Rhapsody Naked(RC Succession)

以前、SpecialsやHuey Lewis & The Newsの面々の不適な表情を称えたことがございましたが、本作のジャケットのRCの皆さんの面構えたるや痺れます。若い。尖り切っちょる。

『笑っていいとも』の「テレフォンショッキング」に出て来ると、必ずギターを持っていて、決まって登場に合わせて歌い出す、ヒッピー臭漂う清志郎さんが苦手でした。

70年代後半生まれで、実質的にはバブル経済すら経験していない、世紀末のハードボイルドブランクジェネレーションの先駆けであったのかもしれない自分には「あいしあってるかい」なんて文句は全く以てもっての他。高校時代にアコギ一本でRCサクセションを歌う同級生を心中「阿呆じゃないか」とバカにしていたりもしました。
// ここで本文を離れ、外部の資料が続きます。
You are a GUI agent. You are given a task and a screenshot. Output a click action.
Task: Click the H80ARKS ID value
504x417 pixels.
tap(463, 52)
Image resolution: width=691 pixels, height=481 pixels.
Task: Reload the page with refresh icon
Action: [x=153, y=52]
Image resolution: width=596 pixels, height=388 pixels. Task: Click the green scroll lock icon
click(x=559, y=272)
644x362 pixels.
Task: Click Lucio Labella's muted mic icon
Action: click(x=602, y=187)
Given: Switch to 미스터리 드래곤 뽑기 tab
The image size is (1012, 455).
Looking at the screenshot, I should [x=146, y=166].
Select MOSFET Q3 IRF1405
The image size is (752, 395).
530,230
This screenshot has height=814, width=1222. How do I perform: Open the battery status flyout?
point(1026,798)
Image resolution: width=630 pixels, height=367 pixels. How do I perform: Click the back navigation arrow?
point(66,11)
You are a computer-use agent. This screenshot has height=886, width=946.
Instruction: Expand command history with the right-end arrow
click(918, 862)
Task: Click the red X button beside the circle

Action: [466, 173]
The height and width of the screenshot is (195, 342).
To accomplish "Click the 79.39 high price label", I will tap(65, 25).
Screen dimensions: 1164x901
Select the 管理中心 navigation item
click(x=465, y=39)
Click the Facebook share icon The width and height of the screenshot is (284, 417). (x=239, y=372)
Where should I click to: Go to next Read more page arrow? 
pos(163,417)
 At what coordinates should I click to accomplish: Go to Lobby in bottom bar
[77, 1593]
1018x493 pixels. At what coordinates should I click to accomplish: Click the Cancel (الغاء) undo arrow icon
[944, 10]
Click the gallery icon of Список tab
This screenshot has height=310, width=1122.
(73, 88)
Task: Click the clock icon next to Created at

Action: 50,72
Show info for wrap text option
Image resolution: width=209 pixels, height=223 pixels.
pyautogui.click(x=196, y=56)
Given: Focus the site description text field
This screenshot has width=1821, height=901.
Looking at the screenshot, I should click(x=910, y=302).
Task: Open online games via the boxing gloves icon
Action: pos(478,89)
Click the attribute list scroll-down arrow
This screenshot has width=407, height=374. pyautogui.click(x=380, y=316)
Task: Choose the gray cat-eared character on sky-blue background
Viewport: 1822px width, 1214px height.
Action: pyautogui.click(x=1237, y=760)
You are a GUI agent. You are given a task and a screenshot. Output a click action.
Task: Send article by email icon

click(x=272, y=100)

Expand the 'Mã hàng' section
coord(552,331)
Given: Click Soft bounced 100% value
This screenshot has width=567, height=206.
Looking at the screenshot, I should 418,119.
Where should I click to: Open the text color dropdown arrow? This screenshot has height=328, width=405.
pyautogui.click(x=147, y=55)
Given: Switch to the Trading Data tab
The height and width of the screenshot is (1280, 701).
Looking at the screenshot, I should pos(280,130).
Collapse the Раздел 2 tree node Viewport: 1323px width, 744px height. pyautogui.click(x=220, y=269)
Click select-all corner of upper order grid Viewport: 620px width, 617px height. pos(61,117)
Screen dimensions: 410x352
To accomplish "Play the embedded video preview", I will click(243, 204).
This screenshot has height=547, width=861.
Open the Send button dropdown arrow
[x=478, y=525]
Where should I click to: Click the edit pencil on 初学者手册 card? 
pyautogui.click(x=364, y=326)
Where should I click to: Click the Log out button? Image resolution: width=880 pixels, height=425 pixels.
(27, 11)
そんなワダカマリのような感情を誠に一方的に抱いていたわけですが、最近になって復刻された本作のジャケット写真を見て、そんな頑なな気持ちが氷解するのを感じました。自分の祖父や祖母の若かった頃の写真を見て、得も言われぬコンテンポラリー感を覚えて、妙に感情移入が進むことがありますが、正にそんな気持ちでした。


清志郎さんのシャウトから始まって、チャボさんのギターがイントロを刻んで、以前のレビューで杉作J太郎扱いしてしまった梅津さんのサックスが炸裂する名曲『雨上がりの夜空に』。あの曲を聴いてしまうと、万人が万人とも清志郎さんのモノマネしたくなるんでしょう。


清志郎さん、喉頭癌だそうです。ワンちゃん*1は胃に、うちの伯父は肺等に癌発覚。

みんな戦っているんですね。大人は凄いなぁ。清志郎さんにはまたあの歌声を聴かせて頂きたい。ワンちゃんはもう働かなくてもいい気がする。伯父さんには、「江戸川橋鰻屋に行く」という約束を是非果たして頂きたい。皆さんの無事の復帰を心より祈っております。 *2


RHAPSODY NAKED (DVD付)

RHAPSODY NAKED (DVD付)

*1:言うまでもなくソフトバンクホークスの監督の王貞治氏のこと。第1回WRCで二度までも韓国に敗れた時「ワンちゃんの胃に穴でも開かねぇとこのチームは分かんねぇんだよ」と毒づいたものだが、まさか穴が開くどころか全摘出する羽目になるとは思いもしなかった。それを優勝の代償と取るのはあまりに下世話かもしれないが、ともかく、彼を中心とした一つのチームがたかがスポーツで全国を泣かせてくれた今年のWRCのことを自分は一生忘れないだろう。低迷続きの時期にファンに卵を投げつけられながらも決して泣き言や言い訳を漏らさなかったと言われる王監督だが、愛妻に先立たれ福岡の餃子居酒屋テムジンで独りポツネンと飲みながら「俺だって辛いんだ」と漏らした横顔が忘れられない。涙が出る。失礼を承知の上で心からの尊敬と愛情を込めて常日頃から「ワンちゃん」と呼ばせて頂いている。

*2:追記:結局、清志郎さんは亡くなってしまった。伯父も本稿をアップしてから2ヶ月も経たないうちに逝った。